— Aim of the task —
Please rewrite the listing below as a numbered list, omitting any blank lines.

— Stored rows —
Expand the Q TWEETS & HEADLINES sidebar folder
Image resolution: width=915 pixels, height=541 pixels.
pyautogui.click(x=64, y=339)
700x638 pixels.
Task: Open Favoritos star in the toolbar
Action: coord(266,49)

— Response below —
1. Expand the Q TWEETS & HEADLINES sidebar folder
2. Image resolution: width=915 pixels, height=541 pixels.
3. pyautogui.click(x=64, y=339)
4. 700x638 pixels.
5. Task: Open Favoritos star in the toolbar
6. Action: coord(266,49)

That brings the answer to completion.